Chi, dentro e fuori Forza Italia, pensa e spera che l’elezione all’unanimità di Antonio Tajani segretario nazionale segni un nuovo inizio per il partito è destinato a rimanere deluso. A parte la cerchia ristretta dei fedelissimi del ministro degli Esteri e i desiderata della premier Giorgia Meloni, che ha tutto l’interesse a garantire la stabilità (e la lealtà) di Fi anche per bilanciare i quotidiani colpi di testa della Lega, sono tanti gli azzurri che stroncano questa lettura.

Anzi, parlano di “fase transitoria” e definiscono l’attuale vicepremier un “traghettatore”. Niente deleghe in bianco, insomma. A tal proposito, per esempio, non è sfuggita ai più critici la rotta scudocrociata segnata dal neo segretario in una intervista al Corriere della Sera (“Non si tratta di rifare la Dc”, ha spiegato Tajani, “ma di aggregare e costruire un partito con le porte aperte, che svolga il ruolo che svolgeva la Democrazia cristiana nella prima Repubblica”). “In pratica”, è l’analisi che consegnano a Lettera43, “siamo all’opposto della linea di Berlusconi. Il Cav era un innovatore e guardava sempre avanti. Qui, invece, lo sguardo è rivolto al passato“.

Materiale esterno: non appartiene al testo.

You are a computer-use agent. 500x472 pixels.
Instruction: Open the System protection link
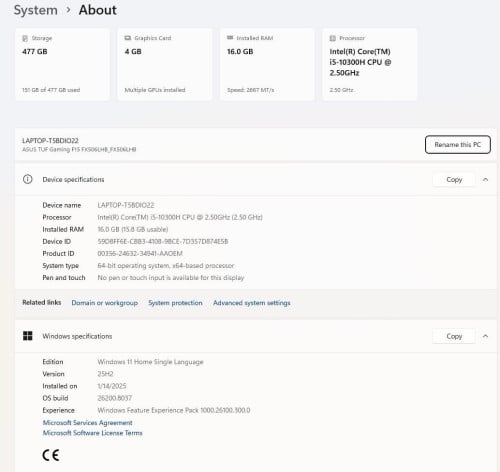pos(175,303)
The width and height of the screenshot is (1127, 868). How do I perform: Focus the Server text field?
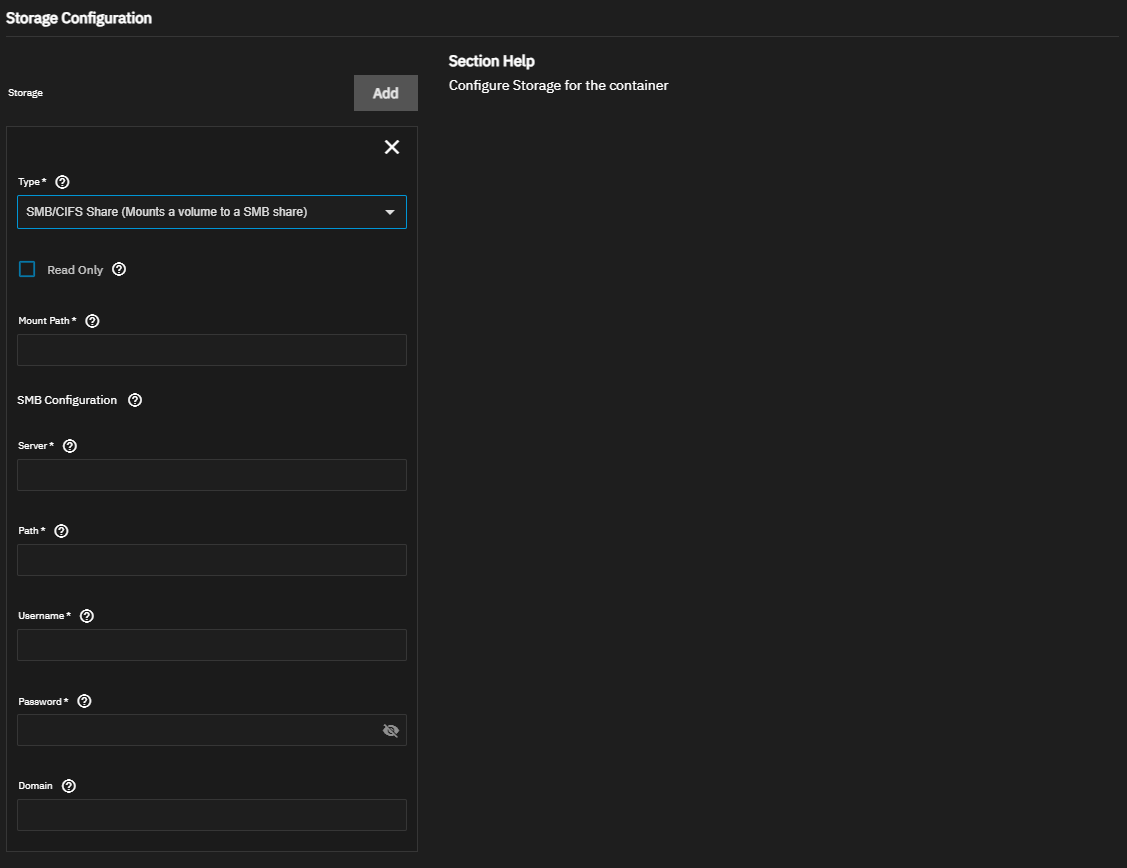click(x=211, y=475)
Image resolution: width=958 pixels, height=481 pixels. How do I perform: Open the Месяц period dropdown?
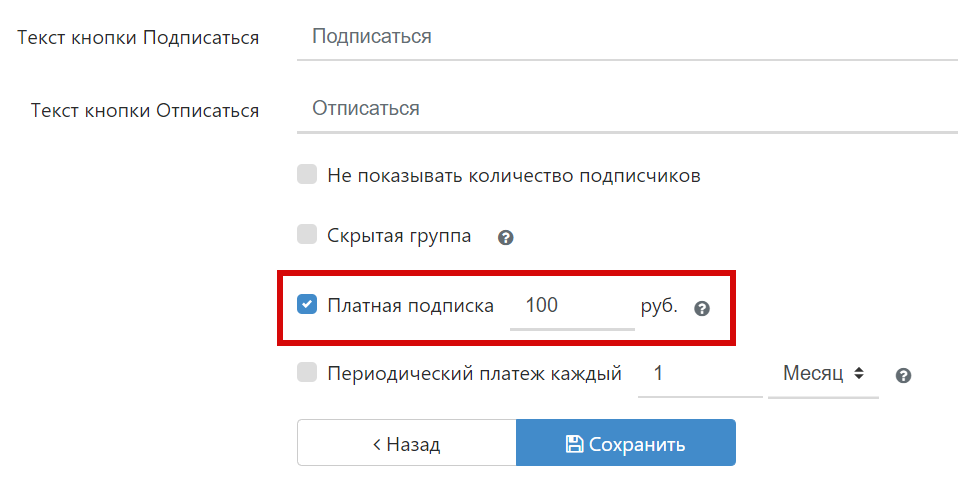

Prese di distanza sussurrate che però suonano come un segnale chiaro in vista dell’appuntamento delle Europee. Ecco che anche sul metodo spuntano i paletti: “Se il segretario pensa di poter fare tutto da solo sul fronte delle candidature”, è l’avvertimento, “è completamente fuori strada”. Un sentire abbastanza comune, come spiegano fonti parlamentari azzurre a Lettera43, e non circoscritto solo all’area della minoranza del partito.